▶ [EXERCISE OBJECTIVE]: Copy the entries below word for word, starting with the line containing "Open Gucci Flora Gorgeous Gardenia title link" and running through the end of the entries, with both ends included. Leave the pictures out of your copy.

— BEGIN RECORDS SUPPLIED —

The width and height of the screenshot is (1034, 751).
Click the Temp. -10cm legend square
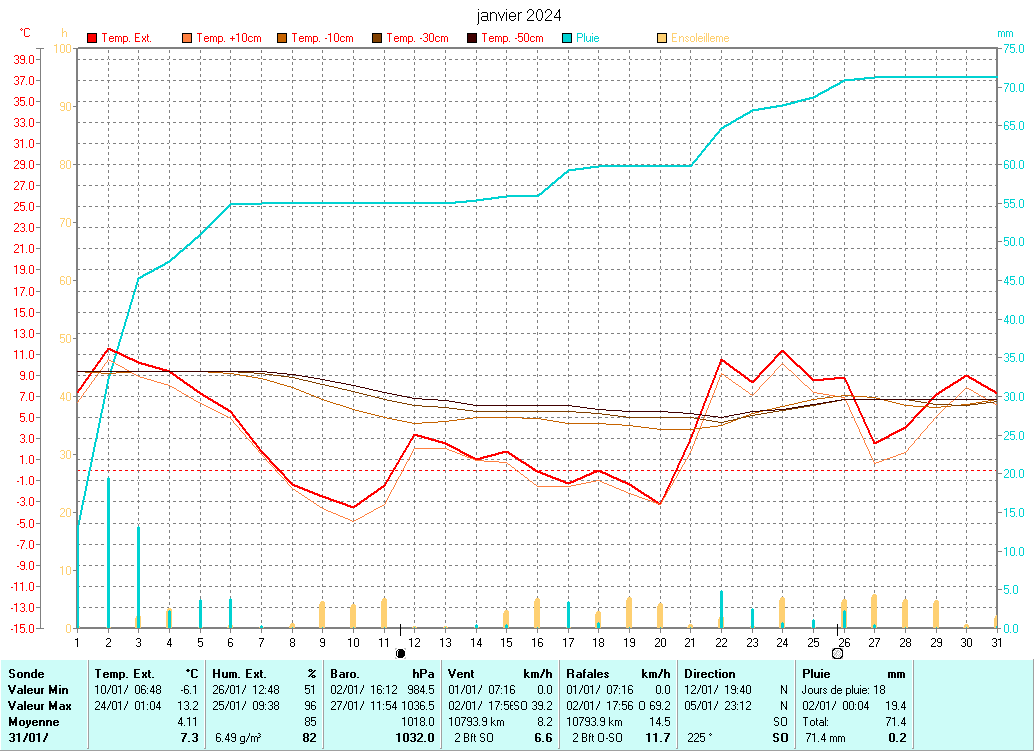pos(282,38)
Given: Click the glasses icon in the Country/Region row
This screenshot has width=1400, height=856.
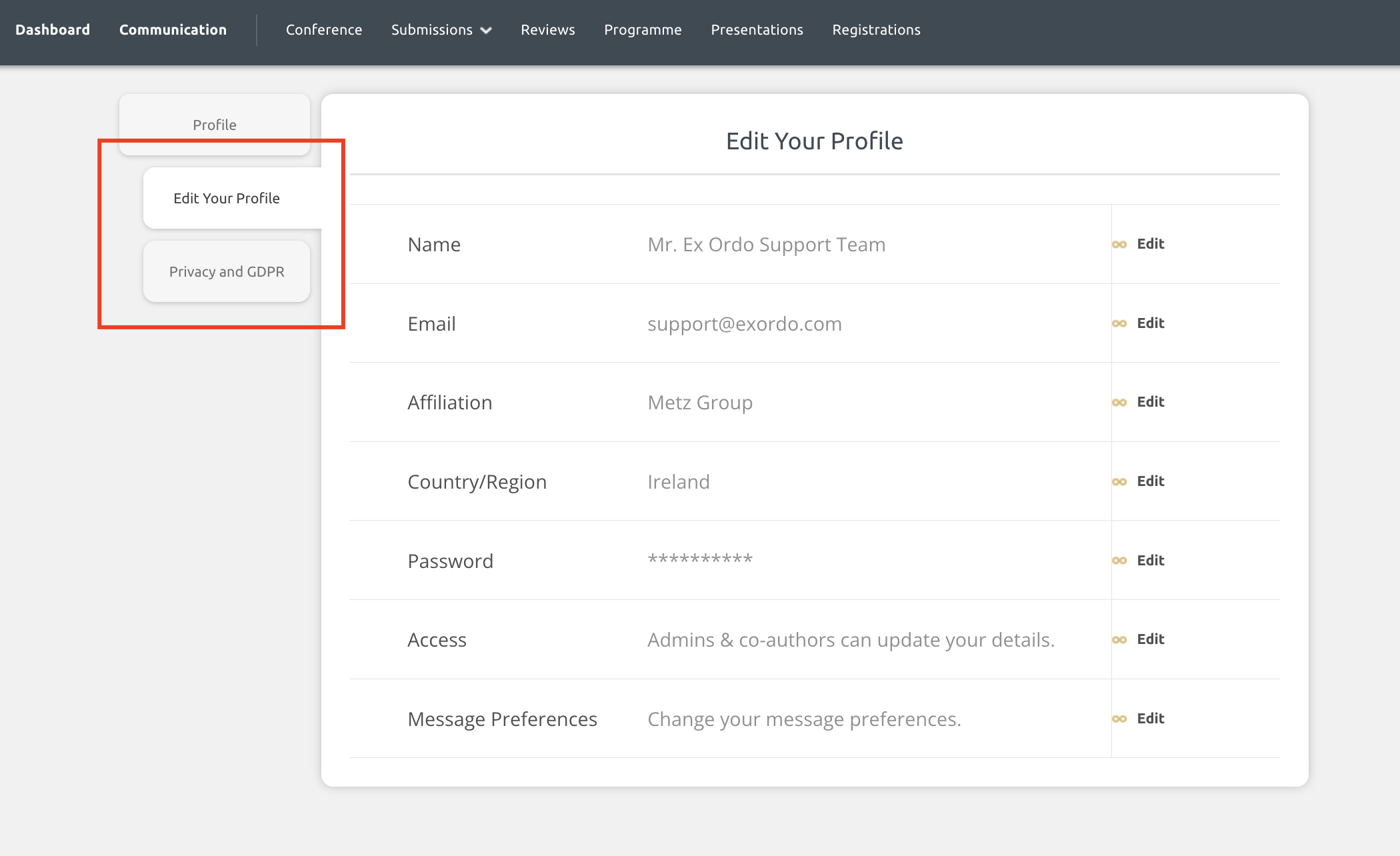Looking at the screenshot, I should (x=1119, y=482).
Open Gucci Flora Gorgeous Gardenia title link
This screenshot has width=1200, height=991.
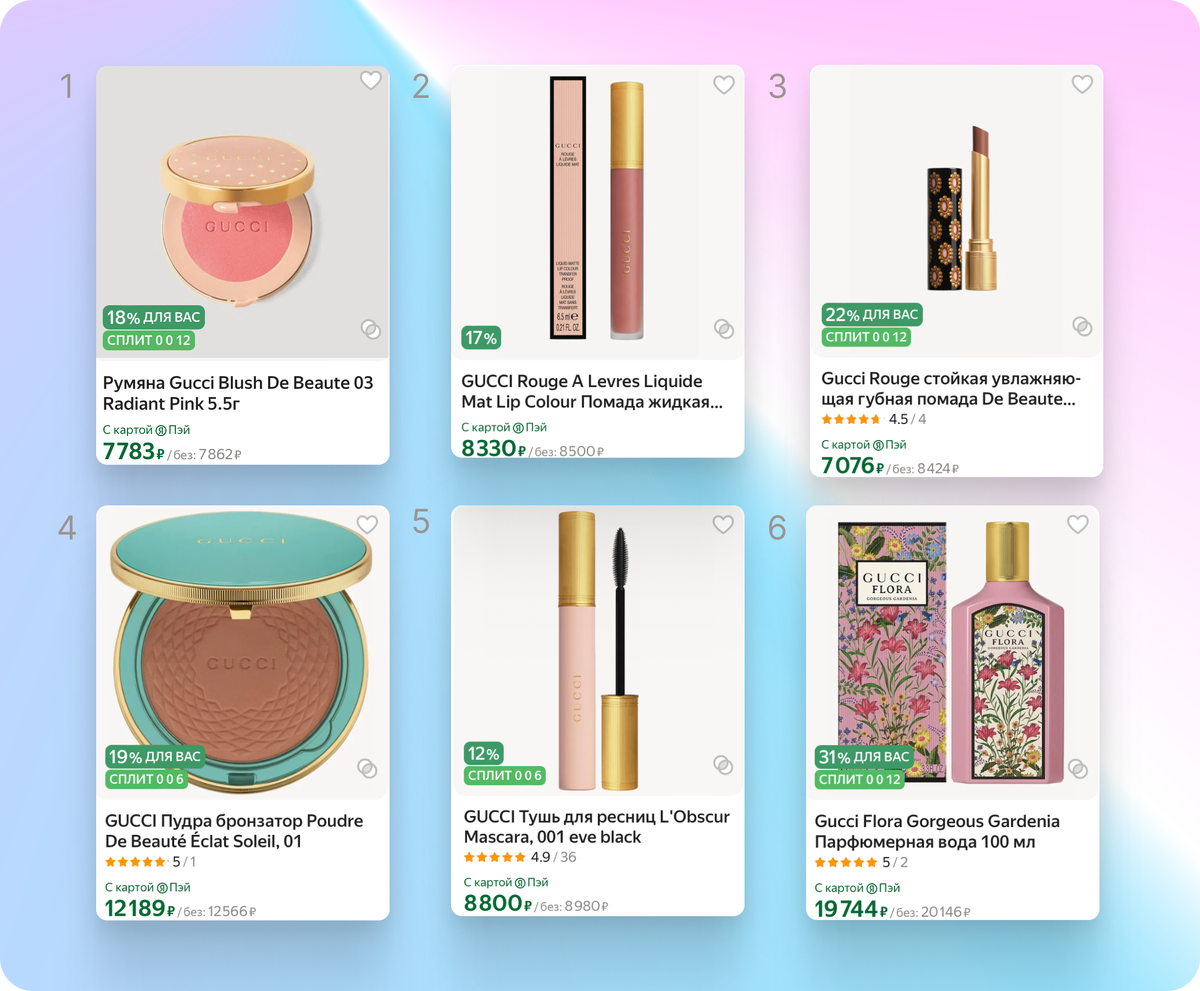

— END RECORDS SUPPLIED —

▶ [RESPONSE TO THE TASK]:
Open Gucci Flora Gorgeous Gardenia title link
This screenshot has width=1200, height=991.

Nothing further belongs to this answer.